Qu’est-ce que les cerfs de Longueuil ont de particulier ? Qu’arriverait-il si leur surabondance n’est pas contrôlée ? Et si les cerfs avaient une incidence sur d’autres populations ? Hôtes de prédilection de la tique, les dilemmes entourant ces cervidés touchent la santé publique. Une perspective biomathématique offre un portrait plus clair de la situation.
À l’automne 2020, les cerfs de Longueuil ont réussi à faire ce que les caribous et autres espèces menacées du Québec n’ont jamais réussi : capter l’attention médiatique à travers la province. En effet, en novembre, la mairie de Longueuil annonçait qu’en raison d’une surpopulation de cerfs au Parc Michel-Chartrand, quinze cerfs devraient être abattus. Cette décision a suscité de nombreuses réactions, mais surtout une grande question : Pourquoi tuer ces cerfs que plusieurs aimaient admirer lors de leur marche quotidienne ? Ce que les médias n’ont toutefois pas partagé, c’est le possible effet de la surpopulation de cerfs sur le risque de maladie de Lyme, zoonose causée par la transmission de la bactérie Borrelia burgdorferi de la tique à l’humain. Cette maladie, qui provoque dans la plupart des cas de la rougeur, est toutefois à craindre en raison des complications cardiaques, neurologiques et musculosquelettiques qu’elle peut engendrer. Son incidence, soit le nombre de nouveaux cas par année, est à la hausse année après année et pourrait devenir un problème de santé publique au Québec dans un futur proche. Il y a donc matière à s’inquiéter du rôle que peuvent jouer les cerfs dans la propagation des tiques causant cette préoccupante maladie.

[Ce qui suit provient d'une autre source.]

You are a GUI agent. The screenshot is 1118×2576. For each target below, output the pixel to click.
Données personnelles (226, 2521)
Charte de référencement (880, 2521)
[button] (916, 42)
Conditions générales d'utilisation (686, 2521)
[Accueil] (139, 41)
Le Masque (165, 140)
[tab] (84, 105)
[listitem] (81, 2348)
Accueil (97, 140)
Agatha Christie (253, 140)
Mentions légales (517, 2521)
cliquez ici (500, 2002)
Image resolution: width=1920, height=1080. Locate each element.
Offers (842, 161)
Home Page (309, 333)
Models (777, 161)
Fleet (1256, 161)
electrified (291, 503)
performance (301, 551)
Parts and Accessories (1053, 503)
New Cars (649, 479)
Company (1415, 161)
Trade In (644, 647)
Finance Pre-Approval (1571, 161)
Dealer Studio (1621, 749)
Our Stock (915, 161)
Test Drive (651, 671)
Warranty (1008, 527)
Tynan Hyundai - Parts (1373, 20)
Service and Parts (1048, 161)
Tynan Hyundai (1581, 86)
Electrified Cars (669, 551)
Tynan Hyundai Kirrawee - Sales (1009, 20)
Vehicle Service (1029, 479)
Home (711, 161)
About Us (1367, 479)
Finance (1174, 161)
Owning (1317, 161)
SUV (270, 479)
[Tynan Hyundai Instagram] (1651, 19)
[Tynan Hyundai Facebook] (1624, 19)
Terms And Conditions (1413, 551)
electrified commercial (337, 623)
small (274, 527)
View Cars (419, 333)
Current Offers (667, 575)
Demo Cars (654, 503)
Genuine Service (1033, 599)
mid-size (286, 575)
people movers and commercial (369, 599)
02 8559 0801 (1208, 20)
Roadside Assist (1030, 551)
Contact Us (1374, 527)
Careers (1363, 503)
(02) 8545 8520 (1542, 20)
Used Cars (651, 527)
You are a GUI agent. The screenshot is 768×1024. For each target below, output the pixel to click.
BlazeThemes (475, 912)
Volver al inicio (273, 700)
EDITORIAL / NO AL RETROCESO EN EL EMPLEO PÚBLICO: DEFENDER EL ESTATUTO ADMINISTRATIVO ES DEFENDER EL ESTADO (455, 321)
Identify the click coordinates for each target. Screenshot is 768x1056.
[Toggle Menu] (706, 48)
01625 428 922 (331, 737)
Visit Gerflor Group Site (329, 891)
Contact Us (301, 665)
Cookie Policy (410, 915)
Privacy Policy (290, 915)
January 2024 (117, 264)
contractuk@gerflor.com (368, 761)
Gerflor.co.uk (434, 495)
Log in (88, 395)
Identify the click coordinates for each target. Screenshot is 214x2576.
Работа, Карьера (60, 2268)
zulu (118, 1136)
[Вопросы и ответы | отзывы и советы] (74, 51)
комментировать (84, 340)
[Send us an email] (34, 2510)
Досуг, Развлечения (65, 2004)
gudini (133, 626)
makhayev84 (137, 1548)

Un cas isolé à Longueuil ?
Cet enjeu est répandu en Europe, notamment en Écosse, dans la forêt de Thetford en Angleterre et dans le Haut-Rhin en France, où ironiquement les chasseurs manifestent pour cesser la chasse aux cerfs. Sous l’attention médiatique et citoyenne se cache un écosystème dont l’étude bio-mathématique permettrait d’évaluer différents scénarios avant d’abattre des cervidés. Dans l’ère actuelle où les citoyens se soucient de l’environnement, il est d’autant plus important d’évaluer les conséquences d’une surpopulation, d’un abattage ou de toute autre action connexe avant de passer à l’acte, et ce de façon publique et transparente. La modélisation mathématique, à travers des simulations basées sur des données véritables, permet d’évaluer différents scénarios : l’effet d’une surpopulation de cerfs ou d’une diminution de leur population sur le nombre de cas de maladie de Lyme, l’atteinte d’un équilibre populationnel avec l’introduction de coyotes, etc. Nombreux sont donc les scénarios qui peuvent être considérés et évalués au moyen d’outils mathématiques afin de mieux outiller les décideurs publics.
Vie et mort de la tique
Le cycle de vie de la tique se déroule sur environ deux ans. Celui-ci débute avec le stade d’œuf, puis ceux de larve, de nymphe et d’adulte. Le changement de stade est illustré par les flèches dans le schéma ci-dessous.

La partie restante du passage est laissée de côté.